In the recent past, Indian place entrepreneurs (a borrowed phrase) have tried to work with or developed local events that are actively integrated with the urban spaces. Kala Ghoda in Mumbai and Chennai Sangamam are interesting cases in point. These events are organised not necessarily to attract investments or make the city great destinations. They are more about restating the public nature of the cities and its spaces and discovering the usefulness of urban spectacle. In the process, they have seriously challenged the blurring of boundaries between consumption and culture. Increasingly, eating-places, coffee shops and malls are promoted as the new cultural and public spaces. Cities, by staging a wide variety of events in the public of public spaces, offer a powerful counter point. Now, entertainment can exist outside the coercive eyes of commerce. The events also point to the emergence of the confident urban, which seeks to create its own festivals and spectacles. But how inclusive are they?
Expanding boundaries
PHOTO: K. MURALI KUMAR
A stall selling handmade dolls as part of the Habba
Cultural festivals and investments have often been criticised to favour a few and include only a particular set of practices. However, festivals like Chennai Sangamam have carefully considered this. The definition of culture is now broadened and subaltern cultural practices are included. Urban is not seen as mutually exclusive of the rural. The city's complex interconnection with the rural in the form of migration, history and economic flows are implicitly acknowledged. Any urban event in an Indian city has to be compulsorily cosmopolitan. Instead of locating the events in secluded and exclusive spaces, they have to be spread out and held at places of congregation, including busy streets. While all these have been achieved through a single event, what remains to be explored is how to improve the cultural infrastructure of the city and what it would mean to the public domain of the city.

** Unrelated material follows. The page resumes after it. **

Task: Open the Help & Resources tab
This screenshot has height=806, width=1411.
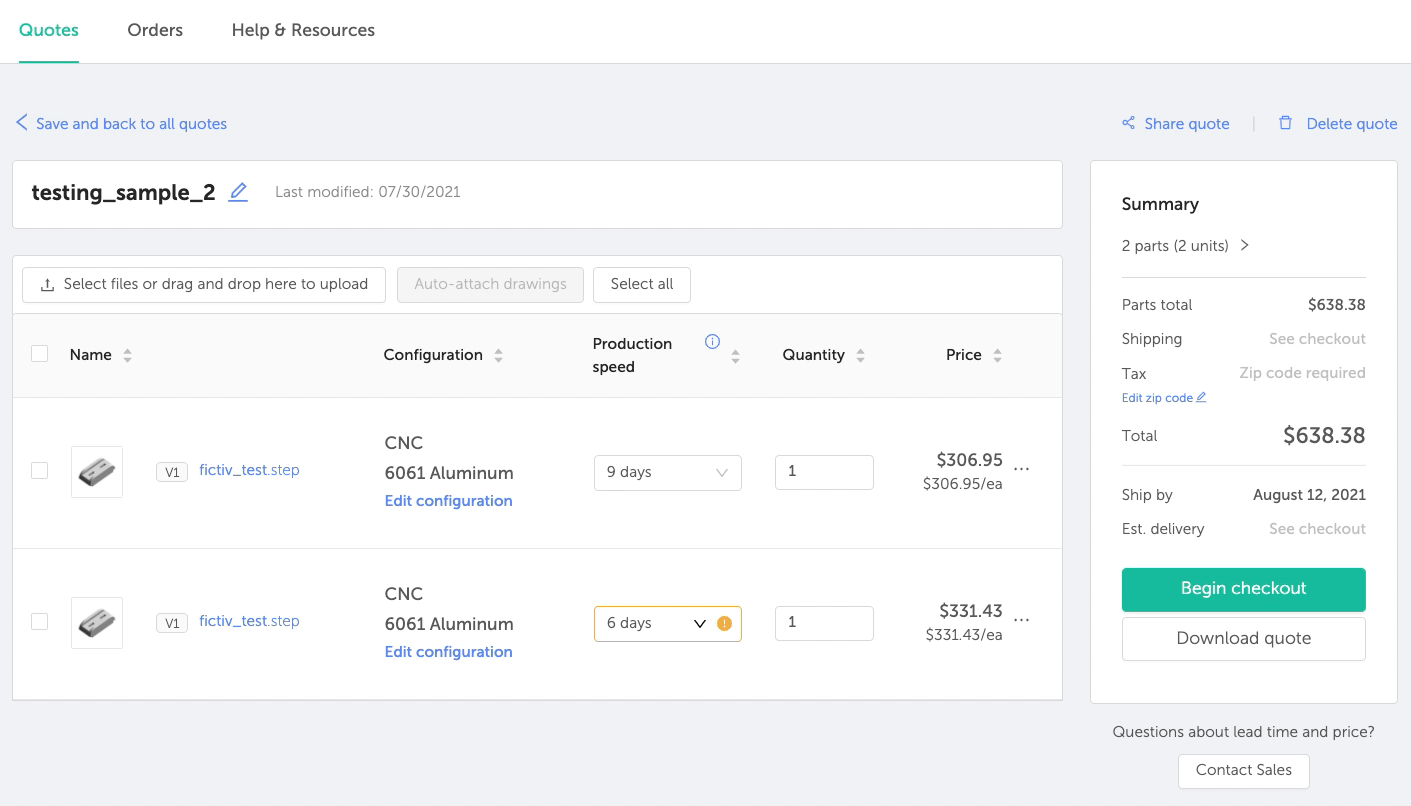Action: pyautogui.click(x=303, y=30)
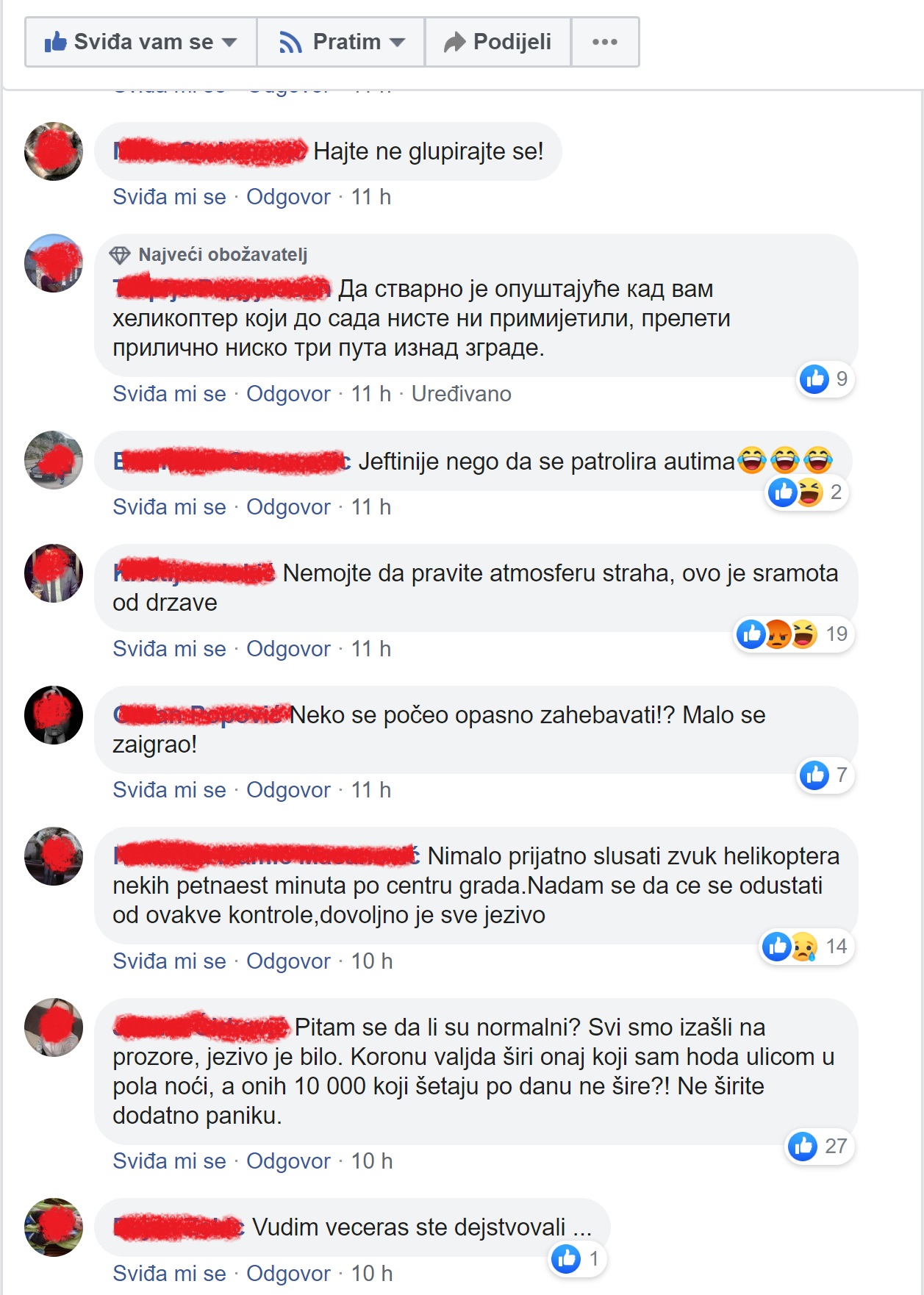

Increasingly many Indian cities are discovering the usefulness of cultural festivals and the likes of Bangalore Habba and Japiur Kitab festival are getting more visible. These events are pushing the idea of public spaces, hitherto limited to parks, towards something more multipurpose and more public. They are not there yet, but certainly culture is getting spatialised. Such events need not be mobilised only for investment reasons. A cultural turn may do good to rediscover the collective nature of streets and urban spaces and also help reassert the democratic practices that are part of city living.